A third of the 32 million Peruvians live in the capital Lima because to enjoy the economic advances of the country you have to live in the city, points out Avilés, who is currently pursuing a doctorate at the University of Pennsylvania.
During the pandemic, for example, stories of people living in the countryside who lost their lives in transfers of up to 12 hours to the nearest hospital flooded social networks.
“Faced with this spectacle of death and migration, many people have begun to launch this commonplace that the pandemic has shown us inequalities, but inequalities have always been in Peru.
What happened was that, from the elites, these inequalities have not been shown and neither have these elites been interested in discussing them, ”says Avilés.
"I think that now, in these particular elections, the feeling is very strong that those who finally decide who governs are quite backward business groups."
It is unlikely that the winners of the elections will be defined, at least for the position of President, on Sunday, since the vote is divided into several candidates.
A second round is expected to take place.

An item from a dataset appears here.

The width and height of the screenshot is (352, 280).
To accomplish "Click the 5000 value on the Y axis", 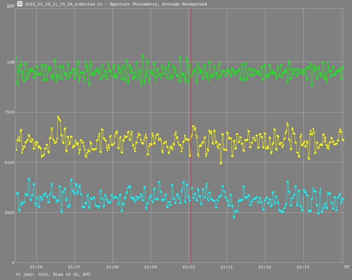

The next government will inherit a difficult economic situation and it is made more complicated by the political situation, says Pedro Tuesta, a Peruvian economist and independent consultant.
In order to regain lost ground, the country will depend on foreign trade and rapid vaccination, but there is a risk that Congress will end up divided into so many parties that they will not agree on how to achieve it.
"The easiest thing would be that, before a Congress where there are members of 10 different political parties, the parties unite to pass populist measures, because everyone likes to spend," he points out, "a more rational long-term proposal does not generate votes in the short term ”.
Higher spending has not guaranteed lower inequality or a better quality of life for Peru.
A year ago, Peru announced an ambitious economic aid package equivalent to 12% of its GDP as an emergency measure due to the pandemic, but the results were not as expected.
During the second quarter of the year, the economy fell by 30%, its worst fall in history, and a large part of the most vulnerable population did not receive help for operating in the informal sector.
“We are very concerned about the fact that this election is putting a lot of debate on a model that has served the country so well but that is being questioned, and that is on the edge of the abyss, in terms of possible constitutional changes, by means of a turnaround. public policies towards a little more populism, greater fiscal irresponsibility and a little hostility to the private sector ”, says Jaime Reusche, analyst of the credit risk of the sovereign debt of Peru in the Moody's rating agency.
"That is particularly dangerous from the point of view of qualification because it is something that we will be observing, not only during these elections on April 11, but also in the second round and what is the public policy agenda that the new Government brings at this very important moment, ”added Reusche.
But the hardest thing, Reusche points out, is the setback that the country is suffering.
"The little that could be advanced in terms of the generation of formal jobs will have been lost," says the specialist, "we are talking about a setback of almost a decade, in terms of social progress, because there was a lot of that economic growth it reached and filtered to many sectors of the population, not all of them, but a large number of them, which offered them greater income and better opportunities ”.
"It is this social progress that occurred which is going to generate enough demands from the population, and that is perhaps why we see this request or call from the population to fall into that temptation of populism," concludes Reusche, "because it is the easier way out to recover, in the eyes of the ordinary citizen, the progress of the last decade that was lost ”.